Warm‑ups aren’t punishment laps. They’re your chance to arrive in the first work set already moving like yourself. Fifteen calm minutes beats thirty frantic ones. Open the ranges you’ll actually use, wake up the trunk, and lightly rehearse the first station.
Begin with easy movement to mid‑Zone 2. Six or seven minutes of relaxed jogging or cycling is enough to raise temperature without spending money you’ll want later. Breathe through the nose as long as it feels natural; it’s a built‑in pace governor.
Open hips, ankles, and upper back with a short sequence. Think lunge rocks, ankle knee‑to‑wall pulses, and a few thoracic rotations or wall slides. Two minutes each is plenty. If your ribs flare during overhead positions, slow down until they don’t.
Activate, don’t annihilate. Use a set or two of light wall balls, ten smooth Ski or Row strokes, and a handful of lunge steps to remind your body what’s coming. The aim is coordination, not fatigue. Finish with three short strides at race cadence and the first ten strokes you plan to take on the erg—exactly as you’ll take them when it counts.

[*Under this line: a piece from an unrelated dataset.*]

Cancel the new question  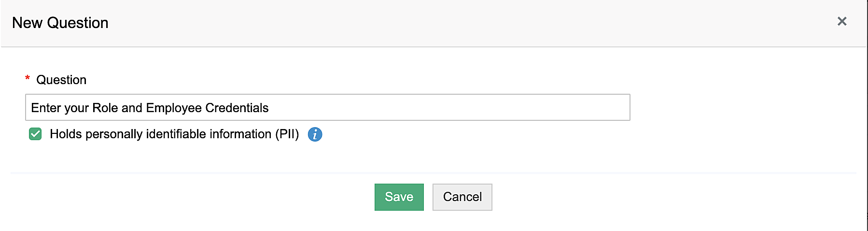tap(462, 197)
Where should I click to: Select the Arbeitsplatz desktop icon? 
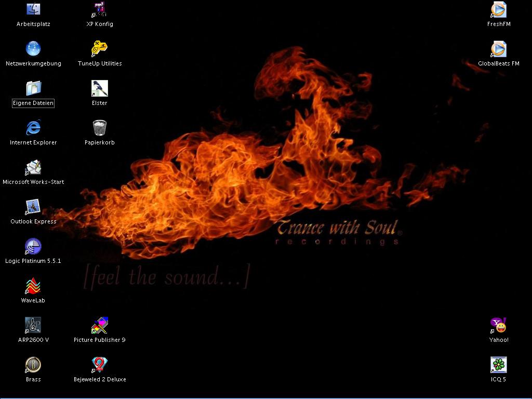pos(33,9)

If nerves spike, your breath is the reset button. Two deliberate exhales before you start a set settle the system faster than any playlist. Hold onto that habit; it travels from warm‑up to transitions to the final station.
You’ll know you nailed the warm‑up when the first work set feels familiar and boring in the best way. Save heroics for the race. The warm‑up’s job is to make good movement automatic.